| Reading passage |
== Segment start ==

Merida and Fletcher write for the Washington Post, where they co-authored a lengthy profile of Thomas in 2002, the springboard for this book. A compelling authors’ note details the obstacles they encountered trying to interview the unwilling justice. “One or both of us would approach Thomas at receptions, dinners, speeches, congressional hearings, wherever the possibility of a chat existed. He was always cordial,” they explain, but those brief conversations “almost always included some harsh critique of the media.” Indeed, Thomas’ antipathy toward journalists dates to his time working in the Reagan administration, even before serving briefly on a federal appeals court and his bruising Supreme Court confirmation hearings. “The media,” he told BusinessWeek’s Brady, “have been universally untrustworthy because they have their own notions of what I should think or I should do.”
One of the most persistent media myths about Thomas is that he follows the intellectual lead of fellow conservative Scalia. ABC News correspondent Jan Crawford Greenburg’s recent book on the court, “Supreme Conflict,” demonstrated the falsity of that portrait. One of Merida and Fletcher’s signal achievements in “Supreme Discomfort” is getting Scalia to address that issue.
Merida and Fletcher approached Scalia in a hotel lobby, and Scalia agreed to meet them for what became a series of three lunches at his favorite Italian eatery. Questioned about that view of Thomas, Scalia replied, “It’s a slur on me as much as it is a slur on him -- like I’m leading him by the nose.... I don’t huddle with Clarence and say, ‘Clarence this is what we’re going to do.’ ” The myth’s persistence, Scalia said, is “either racist or it’s political hatred.”

== Segment end ==

| Assignment A |
List every occasion the book review names at which Merida or Fletcher would approach Thomas.
| Assignment B |
Using the book review, decide whether each statement agrees with it. Answer yes or no for each, and quote the words from the review that decide it.
(i) Merida and Fletcher write for the Washington Post.
(ii) Scalia met the authors for a single lunch.
(iii) Greenburg's book "Supreme Conflict" supported the view that Thomas follows Scalia's lead.
| Assignment C |
Write the next paragraph of the book review about Thomas and "Supreme Discomfort," starting after its final sentence.

| Dataset entries |

== Segment start ==

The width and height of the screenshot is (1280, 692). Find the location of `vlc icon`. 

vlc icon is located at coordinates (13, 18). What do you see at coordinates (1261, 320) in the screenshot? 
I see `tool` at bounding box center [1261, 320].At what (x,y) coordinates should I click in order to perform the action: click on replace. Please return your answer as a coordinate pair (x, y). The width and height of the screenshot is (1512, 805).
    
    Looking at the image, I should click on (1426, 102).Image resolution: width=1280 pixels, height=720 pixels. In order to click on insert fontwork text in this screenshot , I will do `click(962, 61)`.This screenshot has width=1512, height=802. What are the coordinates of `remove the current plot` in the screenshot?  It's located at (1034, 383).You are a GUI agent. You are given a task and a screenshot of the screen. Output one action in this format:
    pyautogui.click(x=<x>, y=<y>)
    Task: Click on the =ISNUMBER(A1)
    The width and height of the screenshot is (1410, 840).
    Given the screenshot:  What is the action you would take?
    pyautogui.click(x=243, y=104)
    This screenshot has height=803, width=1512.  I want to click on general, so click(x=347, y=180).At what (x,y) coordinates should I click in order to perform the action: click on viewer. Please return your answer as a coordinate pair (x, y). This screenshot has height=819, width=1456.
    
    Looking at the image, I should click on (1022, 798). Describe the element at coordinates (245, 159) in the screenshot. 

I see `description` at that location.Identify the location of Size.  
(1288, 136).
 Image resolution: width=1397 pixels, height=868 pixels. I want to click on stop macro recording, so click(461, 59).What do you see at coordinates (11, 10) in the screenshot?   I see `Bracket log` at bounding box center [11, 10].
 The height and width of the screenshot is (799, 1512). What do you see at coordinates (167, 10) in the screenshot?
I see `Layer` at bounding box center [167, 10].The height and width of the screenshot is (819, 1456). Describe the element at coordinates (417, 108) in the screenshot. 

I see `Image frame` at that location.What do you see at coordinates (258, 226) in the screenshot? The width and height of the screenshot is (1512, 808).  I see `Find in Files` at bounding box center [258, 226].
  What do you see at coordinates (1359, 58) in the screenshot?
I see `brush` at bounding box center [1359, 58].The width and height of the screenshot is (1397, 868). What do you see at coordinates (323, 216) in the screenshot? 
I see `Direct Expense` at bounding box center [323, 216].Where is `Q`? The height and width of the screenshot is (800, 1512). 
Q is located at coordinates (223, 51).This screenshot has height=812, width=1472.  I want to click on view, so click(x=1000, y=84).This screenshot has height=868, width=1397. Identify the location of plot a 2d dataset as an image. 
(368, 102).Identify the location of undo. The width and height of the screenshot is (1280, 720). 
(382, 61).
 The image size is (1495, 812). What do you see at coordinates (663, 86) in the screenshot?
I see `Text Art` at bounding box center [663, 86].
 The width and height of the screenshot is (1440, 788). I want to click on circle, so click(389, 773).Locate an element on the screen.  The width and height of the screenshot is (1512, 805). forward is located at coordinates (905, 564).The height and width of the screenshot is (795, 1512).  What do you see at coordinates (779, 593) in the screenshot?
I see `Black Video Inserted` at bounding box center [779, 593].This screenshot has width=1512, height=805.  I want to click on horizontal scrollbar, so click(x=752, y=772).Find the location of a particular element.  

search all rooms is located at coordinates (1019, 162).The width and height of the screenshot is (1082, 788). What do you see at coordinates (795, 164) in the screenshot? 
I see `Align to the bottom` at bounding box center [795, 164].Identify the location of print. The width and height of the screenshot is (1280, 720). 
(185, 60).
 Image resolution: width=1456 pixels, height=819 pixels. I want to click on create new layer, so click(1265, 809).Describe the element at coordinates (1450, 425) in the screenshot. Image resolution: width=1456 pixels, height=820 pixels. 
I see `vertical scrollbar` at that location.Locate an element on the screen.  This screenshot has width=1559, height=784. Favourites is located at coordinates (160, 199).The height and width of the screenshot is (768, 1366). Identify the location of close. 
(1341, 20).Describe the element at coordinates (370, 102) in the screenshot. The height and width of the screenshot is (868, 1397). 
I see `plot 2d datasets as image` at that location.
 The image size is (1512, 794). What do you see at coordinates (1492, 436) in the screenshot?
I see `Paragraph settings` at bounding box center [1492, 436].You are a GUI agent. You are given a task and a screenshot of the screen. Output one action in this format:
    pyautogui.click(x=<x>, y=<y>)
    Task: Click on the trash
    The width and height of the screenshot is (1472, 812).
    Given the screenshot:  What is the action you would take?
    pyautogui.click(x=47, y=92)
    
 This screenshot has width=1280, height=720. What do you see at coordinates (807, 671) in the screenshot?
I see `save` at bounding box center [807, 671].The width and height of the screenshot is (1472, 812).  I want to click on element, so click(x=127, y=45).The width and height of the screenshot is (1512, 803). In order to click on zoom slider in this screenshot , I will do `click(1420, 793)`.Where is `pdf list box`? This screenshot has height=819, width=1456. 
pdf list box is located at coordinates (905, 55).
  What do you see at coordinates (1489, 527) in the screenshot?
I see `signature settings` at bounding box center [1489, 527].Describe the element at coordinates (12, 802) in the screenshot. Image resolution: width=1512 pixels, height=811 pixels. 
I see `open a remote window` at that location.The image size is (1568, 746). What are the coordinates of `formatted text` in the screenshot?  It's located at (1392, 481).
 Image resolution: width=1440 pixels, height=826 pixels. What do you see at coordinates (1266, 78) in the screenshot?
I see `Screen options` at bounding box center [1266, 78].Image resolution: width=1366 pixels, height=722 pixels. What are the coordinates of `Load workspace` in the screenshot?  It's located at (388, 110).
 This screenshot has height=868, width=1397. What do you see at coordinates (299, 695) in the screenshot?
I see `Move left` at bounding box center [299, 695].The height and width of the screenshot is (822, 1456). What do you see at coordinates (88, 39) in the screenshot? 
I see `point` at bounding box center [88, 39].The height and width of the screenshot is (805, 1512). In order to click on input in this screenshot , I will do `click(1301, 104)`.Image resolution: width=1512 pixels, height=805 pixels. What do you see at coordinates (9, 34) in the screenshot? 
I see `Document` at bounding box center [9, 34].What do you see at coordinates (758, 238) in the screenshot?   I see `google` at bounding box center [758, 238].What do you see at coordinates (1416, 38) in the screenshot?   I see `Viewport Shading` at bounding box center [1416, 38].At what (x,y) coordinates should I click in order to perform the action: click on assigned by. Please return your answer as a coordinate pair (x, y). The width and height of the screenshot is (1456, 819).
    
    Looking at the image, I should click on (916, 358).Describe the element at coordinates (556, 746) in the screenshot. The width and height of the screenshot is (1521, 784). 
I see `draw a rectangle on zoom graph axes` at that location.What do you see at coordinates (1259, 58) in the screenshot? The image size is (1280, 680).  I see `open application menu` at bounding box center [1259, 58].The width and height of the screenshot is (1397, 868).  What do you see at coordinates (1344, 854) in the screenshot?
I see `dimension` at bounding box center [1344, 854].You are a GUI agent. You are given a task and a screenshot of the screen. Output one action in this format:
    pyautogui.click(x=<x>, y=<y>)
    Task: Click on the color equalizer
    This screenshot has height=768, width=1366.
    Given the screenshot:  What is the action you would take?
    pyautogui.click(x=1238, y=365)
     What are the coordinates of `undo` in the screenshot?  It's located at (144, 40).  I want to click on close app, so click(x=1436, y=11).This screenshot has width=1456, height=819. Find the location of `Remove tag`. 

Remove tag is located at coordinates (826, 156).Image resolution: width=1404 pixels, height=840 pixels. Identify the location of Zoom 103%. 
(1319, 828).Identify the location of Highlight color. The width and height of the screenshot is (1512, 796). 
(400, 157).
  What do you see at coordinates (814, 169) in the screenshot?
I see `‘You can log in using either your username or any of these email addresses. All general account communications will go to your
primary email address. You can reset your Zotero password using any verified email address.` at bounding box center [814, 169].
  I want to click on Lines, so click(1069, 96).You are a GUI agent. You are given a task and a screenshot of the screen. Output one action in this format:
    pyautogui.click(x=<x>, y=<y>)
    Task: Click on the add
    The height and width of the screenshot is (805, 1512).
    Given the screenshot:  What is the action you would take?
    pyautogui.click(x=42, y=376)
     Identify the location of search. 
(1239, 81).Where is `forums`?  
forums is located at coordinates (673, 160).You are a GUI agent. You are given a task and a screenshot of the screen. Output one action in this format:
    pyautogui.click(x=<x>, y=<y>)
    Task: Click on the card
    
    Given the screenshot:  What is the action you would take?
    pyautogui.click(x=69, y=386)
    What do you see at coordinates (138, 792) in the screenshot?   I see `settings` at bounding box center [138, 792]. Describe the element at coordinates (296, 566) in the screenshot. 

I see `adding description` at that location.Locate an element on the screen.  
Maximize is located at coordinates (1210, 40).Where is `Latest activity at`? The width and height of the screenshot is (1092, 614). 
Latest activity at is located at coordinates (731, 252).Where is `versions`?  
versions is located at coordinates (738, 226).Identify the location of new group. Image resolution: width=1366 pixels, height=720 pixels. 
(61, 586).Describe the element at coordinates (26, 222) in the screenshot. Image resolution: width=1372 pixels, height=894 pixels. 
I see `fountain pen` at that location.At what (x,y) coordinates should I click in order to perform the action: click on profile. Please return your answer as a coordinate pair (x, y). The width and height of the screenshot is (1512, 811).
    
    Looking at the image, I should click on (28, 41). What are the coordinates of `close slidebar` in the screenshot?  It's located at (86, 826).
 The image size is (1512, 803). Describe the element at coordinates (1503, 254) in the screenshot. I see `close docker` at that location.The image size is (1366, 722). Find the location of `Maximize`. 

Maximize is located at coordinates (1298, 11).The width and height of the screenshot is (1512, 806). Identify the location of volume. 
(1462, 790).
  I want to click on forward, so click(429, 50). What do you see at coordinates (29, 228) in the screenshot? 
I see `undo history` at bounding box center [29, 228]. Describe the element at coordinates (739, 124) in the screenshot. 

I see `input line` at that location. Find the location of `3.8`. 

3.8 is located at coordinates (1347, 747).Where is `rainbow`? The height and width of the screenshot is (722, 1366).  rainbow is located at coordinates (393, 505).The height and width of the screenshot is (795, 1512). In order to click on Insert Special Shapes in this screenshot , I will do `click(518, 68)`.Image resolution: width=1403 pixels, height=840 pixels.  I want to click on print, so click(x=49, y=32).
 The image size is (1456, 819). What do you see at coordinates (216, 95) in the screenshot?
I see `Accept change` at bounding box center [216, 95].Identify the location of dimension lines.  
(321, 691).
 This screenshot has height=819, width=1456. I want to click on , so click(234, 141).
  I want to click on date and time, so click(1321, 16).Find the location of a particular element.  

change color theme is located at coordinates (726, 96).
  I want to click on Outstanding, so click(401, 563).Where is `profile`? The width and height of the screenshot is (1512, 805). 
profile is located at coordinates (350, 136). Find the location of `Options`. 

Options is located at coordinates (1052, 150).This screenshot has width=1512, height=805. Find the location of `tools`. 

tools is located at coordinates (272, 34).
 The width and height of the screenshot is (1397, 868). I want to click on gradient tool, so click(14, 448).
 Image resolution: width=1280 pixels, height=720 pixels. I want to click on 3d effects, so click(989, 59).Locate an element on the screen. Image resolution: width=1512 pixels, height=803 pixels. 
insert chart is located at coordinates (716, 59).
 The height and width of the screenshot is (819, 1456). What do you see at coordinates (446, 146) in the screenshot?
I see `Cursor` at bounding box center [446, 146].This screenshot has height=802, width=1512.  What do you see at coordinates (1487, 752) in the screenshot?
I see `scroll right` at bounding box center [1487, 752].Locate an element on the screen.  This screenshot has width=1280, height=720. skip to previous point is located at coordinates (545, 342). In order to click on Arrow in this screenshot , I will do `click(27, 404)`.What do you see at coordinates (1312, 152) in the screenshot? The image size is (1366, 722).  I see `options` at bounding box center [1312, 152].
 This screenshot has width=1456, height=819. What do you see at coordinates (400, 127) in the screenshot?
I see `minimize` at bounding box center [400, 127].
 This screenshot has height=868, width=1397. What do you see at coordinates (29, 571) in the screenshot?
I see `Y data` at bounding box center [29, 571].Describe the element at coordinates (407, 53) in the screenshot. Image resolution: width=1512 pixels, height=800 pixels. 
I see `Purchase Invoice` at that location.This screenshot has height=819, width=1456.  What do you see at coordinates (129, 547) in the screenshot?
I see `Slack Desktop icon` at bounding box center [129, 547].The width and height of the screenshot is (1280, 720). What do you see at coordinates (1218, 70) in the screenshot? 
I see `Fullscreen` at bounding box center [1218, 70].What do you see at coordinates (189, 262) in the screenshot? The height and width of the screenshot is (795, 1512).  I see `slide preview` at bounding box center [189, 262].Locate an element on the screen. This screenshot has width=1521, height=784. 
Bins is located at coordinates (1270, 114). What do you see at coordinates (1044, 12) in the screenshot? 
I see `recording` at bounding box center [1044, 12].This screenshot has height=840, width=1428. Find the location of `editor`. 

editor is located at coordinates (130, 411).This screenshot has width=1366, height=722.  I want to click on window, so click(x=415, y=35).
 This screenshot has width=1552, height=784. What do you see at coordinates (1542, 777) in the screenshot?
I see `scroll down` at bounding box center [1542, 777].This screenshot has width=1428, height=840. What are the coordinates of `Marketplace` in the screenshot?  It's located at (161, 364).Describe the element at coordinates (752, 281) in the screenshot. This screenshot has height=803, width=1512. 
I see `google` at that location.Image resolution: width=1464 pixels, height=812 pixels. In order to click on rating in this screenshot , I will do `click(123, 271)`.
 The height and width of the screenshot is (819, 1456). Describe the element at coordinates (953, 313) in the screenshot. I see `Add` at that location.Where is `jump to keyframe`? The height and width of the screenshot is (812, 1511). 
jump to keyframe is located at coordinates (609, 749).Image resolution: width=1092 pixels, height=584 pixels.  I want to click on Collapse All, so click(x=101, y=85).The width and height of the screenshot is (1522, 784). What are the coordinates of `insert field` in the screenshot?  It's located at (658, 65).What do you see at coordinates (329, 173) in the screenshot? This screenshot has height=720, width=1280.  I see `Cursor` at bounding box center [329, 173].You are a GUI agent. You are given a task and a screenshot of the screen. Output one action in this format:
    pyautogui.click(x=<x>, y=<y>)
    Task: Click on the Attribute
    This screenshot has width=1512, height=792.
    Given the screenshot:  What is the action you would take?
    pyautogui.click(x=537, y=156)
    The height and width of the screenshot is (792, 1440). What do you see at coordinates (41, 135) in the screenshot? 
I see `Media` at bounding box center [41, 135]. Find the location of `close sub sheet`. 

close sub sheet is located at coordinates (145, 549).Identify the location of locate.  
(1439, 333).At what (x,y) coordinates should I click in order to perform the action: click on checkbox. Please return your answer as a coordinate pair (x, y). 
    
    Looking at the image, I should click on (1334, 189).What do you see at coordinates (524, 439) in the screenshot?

== Segment end ==

| Written answer A |
receptions, dinners, speeches, congressional hearings

| Written answer B |
(i) Yes: "Merida and Fletcher write for the Washington Post"
(ii) No: "a series of three lunches at his favorite Italian eatery"
(iii) No: "demonstrated the falsity of that portrait"

| Written answer C |
Much of the public’s perception of Thomas stems from his 1991 confirmation hearings, in which he denied law professor Anita Faye Hill’s claims that he had told her graphically obscene tales when she worked as one of his assistants at the Equal Employment Opportunity Commission in the early 1980s. Merida and Fletcher recount the contradictory testimony and acknowledge that “no new evidence ... has emerged to clear up the mystery” in the intervening years. "[O]nly Hill and Thomas know for sure what transpired between them,” they observe. “But loyalists on both sides strongly suspect there is more to Hill and Thomas’s shared history than either of them has owned up to.” Indeed, citing an unnamed close relative of Hill’s, they add that “even some of her immediate family question whether she was completely candid during the hearings.”
Merida and Fletcher’s portrait of Thomas veers between the insistently negative and the occasionally empathetic. They acknowledge the help of a psychology professor whom they call “an expert in developing personality profiles of public figures,” but fortunately little overt psychologizing mars the narrative. The African American writers assert at one point that Thomas “is in constant struggle with his racial identity,” but in a more thoughtful passage they explain that as an African American, he has “a greater need not to be typecast, which is a synonym for limited, which is a synonym for inferior.”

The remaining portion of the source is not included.